Sicherheit von Webapplikationen stärken

Feature | 10. Januar 2007 von admin 0

Jeremiah Grossman

Jeremiah Grossman

Welche Aufgaben und Ziele hat das Web Application Security Consortium?

Grossman: Das WASC ist eine internationale Gruppe, die sich aus Experten, Branchenfachleuten und Vertretern von Unternehmen und Behörden zusammensetzt. Wir kümmern uns um die Entwicklung von Standards und Best Practices für die Sicherheit von Webapplikationen. So legen wir beispielsweise Kriterien für die Bewertung von Firewalls fest , unterhalten ein offenes Diskussionsforum und informieren über die vielfältigen Facetten des Themas.

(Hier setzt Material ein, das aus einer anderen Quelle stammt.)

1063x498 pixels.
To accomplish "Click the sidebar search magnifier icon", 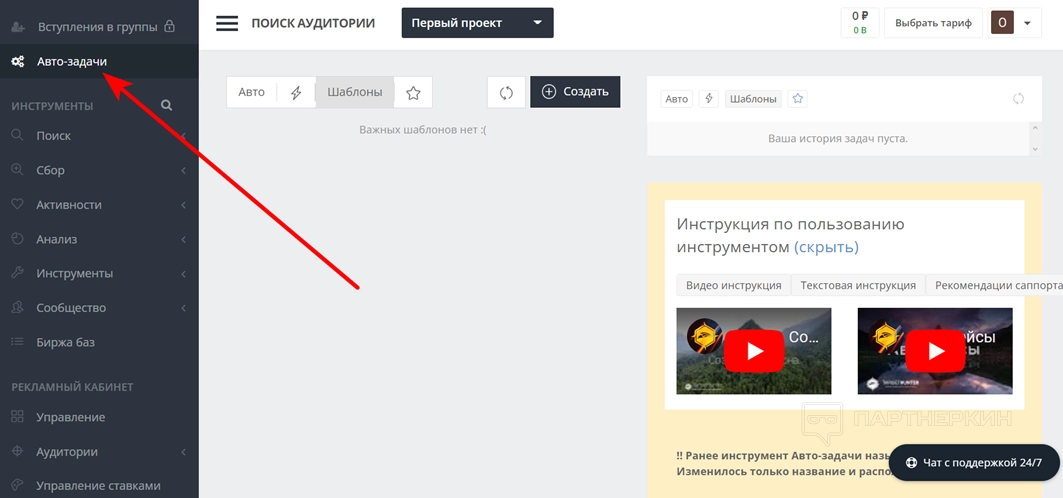I will 166,105.
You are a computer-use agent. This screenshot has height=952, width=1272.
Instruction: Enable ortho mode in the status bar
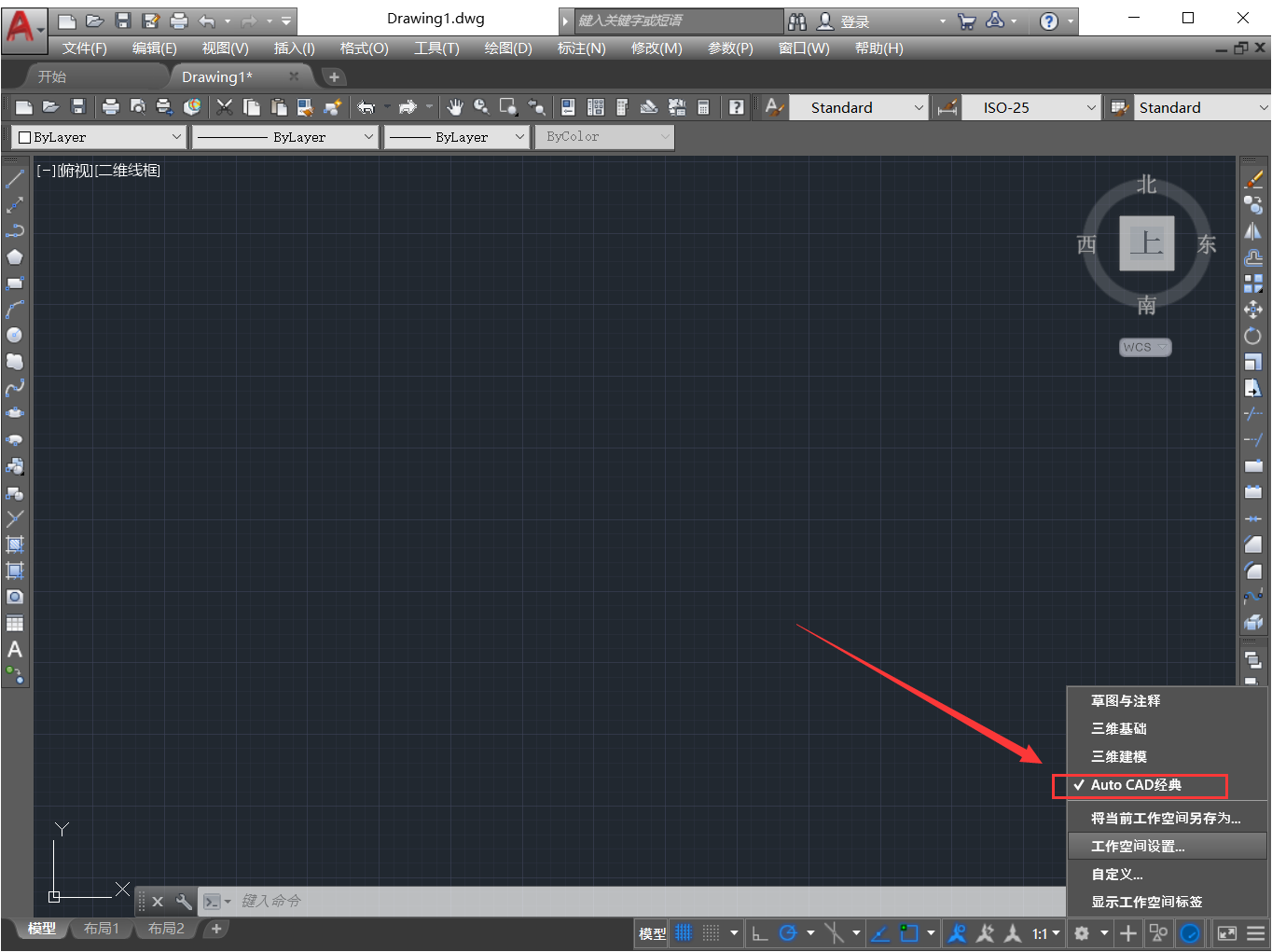760,932
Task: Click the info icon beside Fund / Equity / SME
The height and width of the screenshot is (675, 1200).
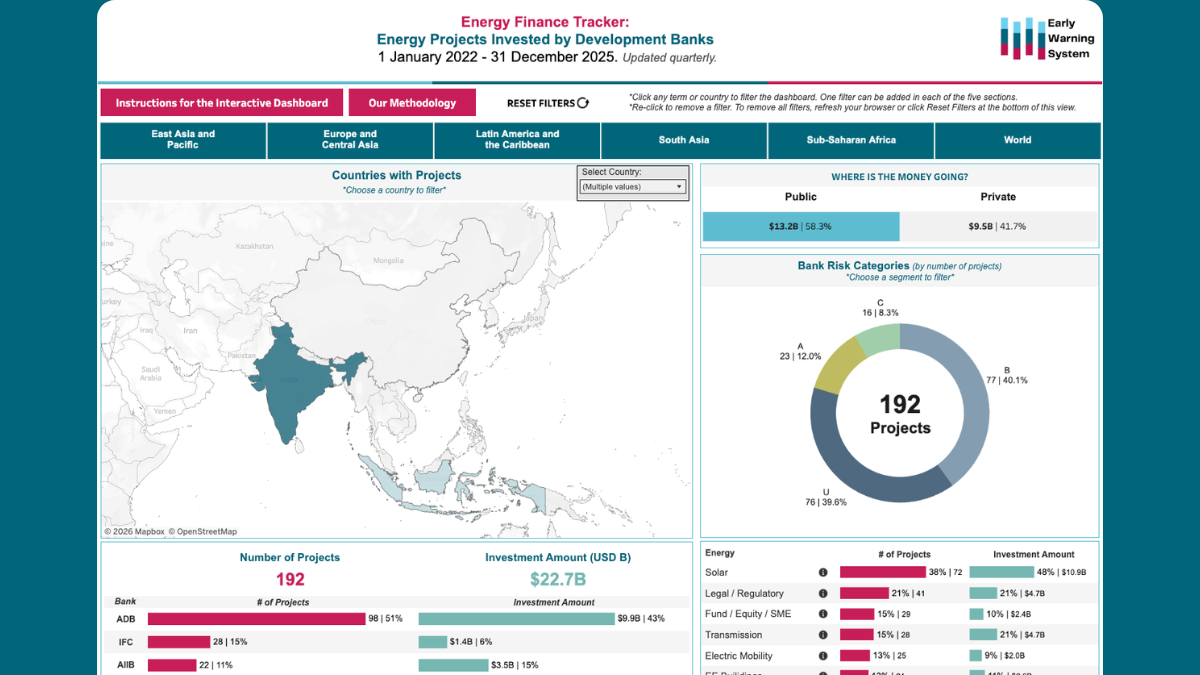Action: pos(823,613)
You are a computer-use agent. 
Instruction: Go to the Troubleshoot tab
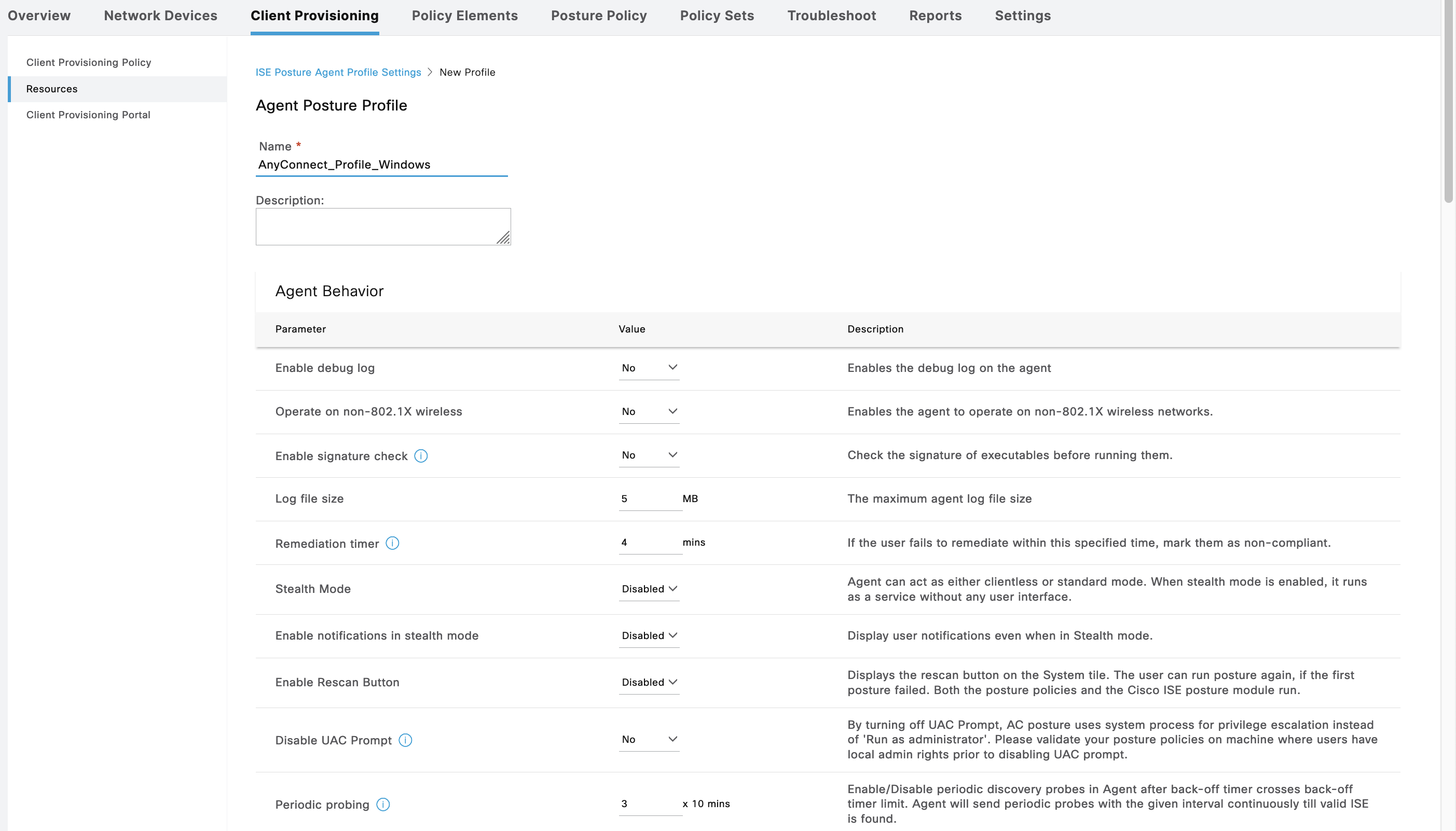tap(832, 16)
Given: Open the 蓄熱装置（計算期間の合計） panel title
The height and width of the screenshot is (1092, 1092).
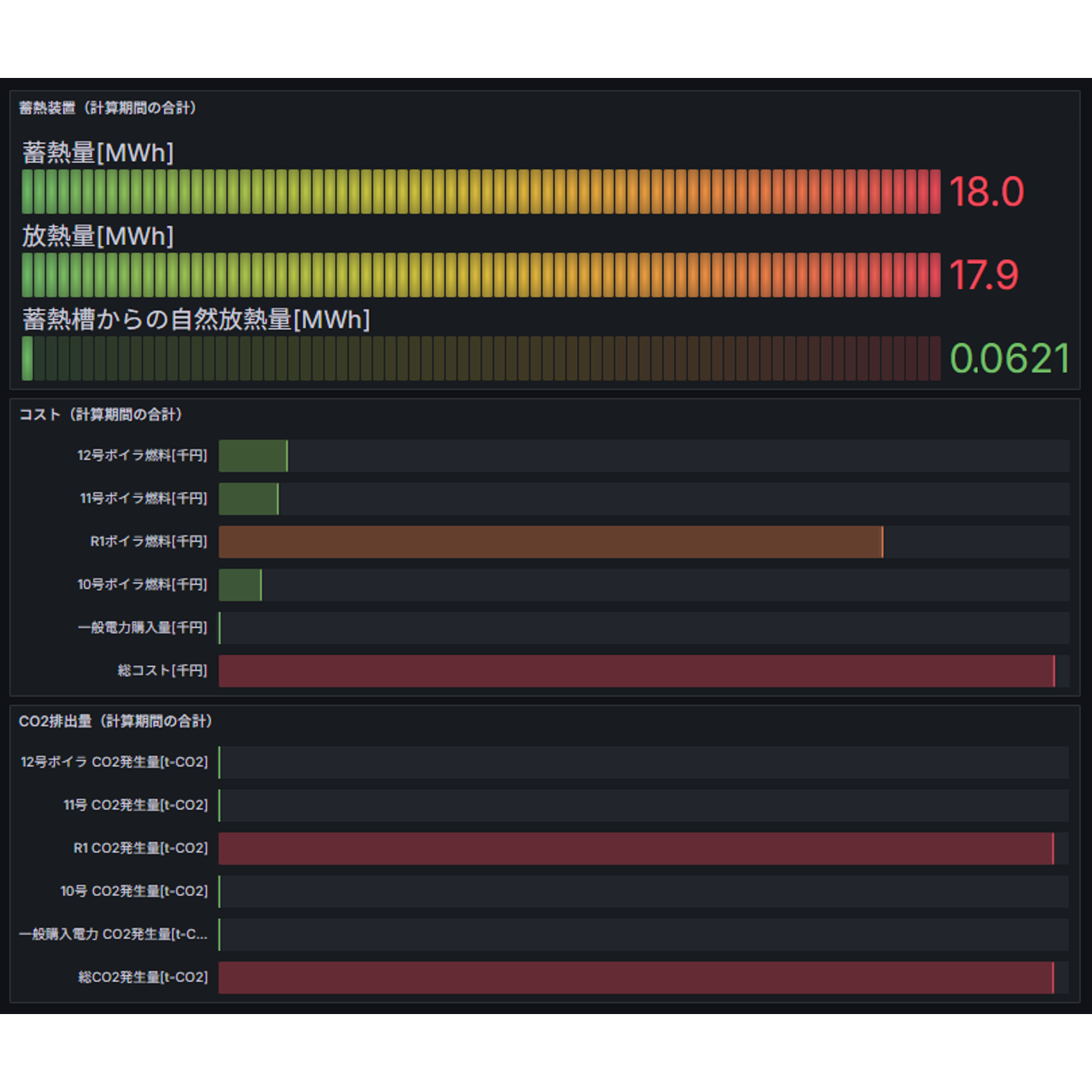Looking at the screenshot, I should [107, 108].
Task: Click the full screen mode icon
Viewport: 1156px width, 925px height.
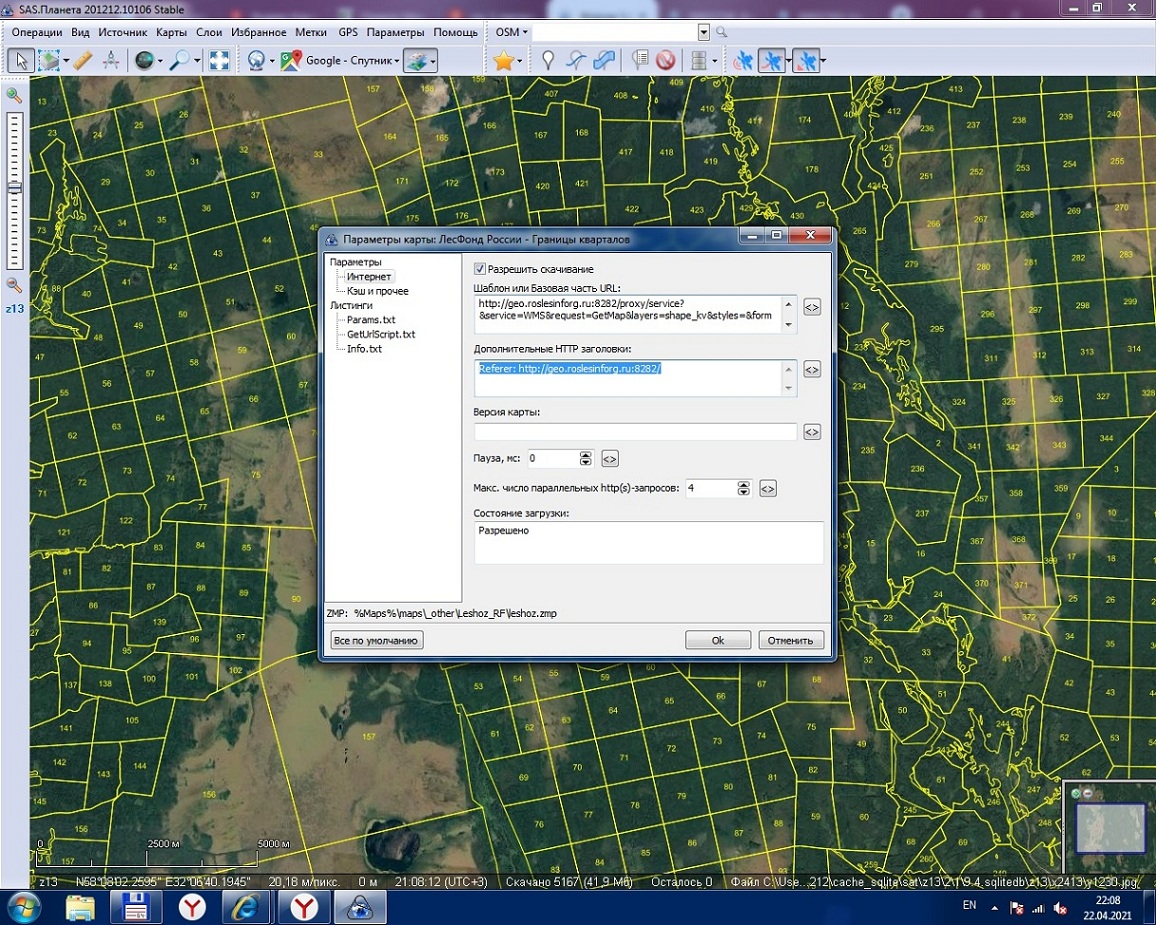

Das WASC organisiert verschiedene branchenspezifische Projekte wie die „Threat Classification“ oder die „Web Hacking Incident Database“ und veröffentlicht regelmäßig technische Informationen und Artikelbeiträge , Sicherheitsrichtlinien sowie andere Dokumentationen . Außerdem halten wir sämtliche Marktteilnehmer über Fragen der Webapplikationssicherheit auf dem Laufenden – aus einer von Softwareunternehmen unabhängigen Perspektive.
Die Tätigkeit des WASC wirkt sich schon jetzt positiv auf Softwareentwicklung, Schwachstellenbewertung und zukunftsorientiertes Denken aus. Beispiele dafür sind zentrale Lager für sichere „Code Snippets” – das sind einzelne Codeausschnitte – oder „Proof of Concept“-Attacken. Bei diesen Attacken wird ein Exploit – ein Programm, das eine Sicherheitslücke in einem Computersystem ausnutzt – oftmals zu bloßen Demonstrationszwecken geschrieben und veröffentlicht. Dadurch soll erreicht werden, dass Hersteller von Software möglichst schnell auf bekannt gewordene Sicherheitslücken reagieren.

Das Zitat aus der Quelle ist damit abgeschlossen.